### Dataset entries
....................

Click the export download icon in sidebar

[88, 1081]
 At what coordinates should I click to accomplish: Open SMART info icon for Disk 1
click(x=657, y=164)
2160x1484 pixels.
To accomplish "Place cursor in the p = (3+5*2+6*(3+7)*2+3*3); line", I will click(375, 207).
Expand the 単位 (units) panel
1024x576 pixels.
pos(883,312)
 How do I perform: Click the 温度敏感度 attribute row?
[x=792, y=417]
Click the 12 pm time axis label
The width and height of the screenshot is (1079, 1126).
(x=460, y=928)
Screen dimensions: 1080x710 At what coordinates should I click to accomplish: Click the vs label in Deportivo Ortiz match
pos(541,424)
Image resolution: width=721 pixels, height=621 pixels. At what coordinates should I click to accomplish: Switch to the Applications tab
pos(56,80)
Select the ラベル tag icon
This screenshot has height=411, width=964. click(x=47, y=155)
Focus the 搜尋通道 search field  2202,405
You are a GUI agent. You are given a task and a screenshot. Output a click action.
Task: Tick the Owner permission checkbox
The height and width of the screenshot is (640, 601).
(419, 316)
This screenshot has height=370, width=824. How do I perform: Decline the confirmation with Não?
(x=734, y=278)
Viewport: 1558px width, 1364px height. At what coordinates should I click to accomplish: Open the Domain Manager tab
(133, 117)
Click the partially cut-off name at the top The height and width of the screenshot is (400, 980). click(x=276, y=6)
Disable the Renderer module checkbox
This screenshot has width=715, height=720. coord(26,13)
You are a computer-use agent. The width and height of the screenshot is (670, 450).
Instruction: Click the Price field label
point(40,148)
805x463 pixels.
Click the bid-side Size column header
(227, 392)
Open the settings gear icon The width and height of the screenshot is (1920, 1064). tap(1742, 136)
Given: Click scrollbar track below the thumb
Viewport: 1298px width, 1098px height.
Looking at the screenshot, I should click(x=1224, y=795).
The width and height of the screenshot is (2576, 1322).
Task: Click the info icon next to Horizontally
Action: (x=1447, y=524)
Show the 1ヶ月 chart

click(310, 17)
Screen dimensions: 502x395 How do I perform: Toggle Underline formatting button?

....................

### Task to carry out
From the line that contains "Given: Click scrollbar track below the thumb" through the final line of the entries above, every line must be reproduced exactly and nothing more.

### Answer to this problem
Given: Click scrollbar track below the thumb
Viewport: 1298px width, 1098px height.
Looking at the screenshot, I should click(x=1224, y=795).
The width and height of the screenshot is (2576, 1322).
Task: Click the info icon next to Horizontally
Action: (x=1447, y=524)
Show the 1ヶ月 chart

click(310, 17)
Screen dimensions: 502x395 How do I perform: Toggle Underline formatting button?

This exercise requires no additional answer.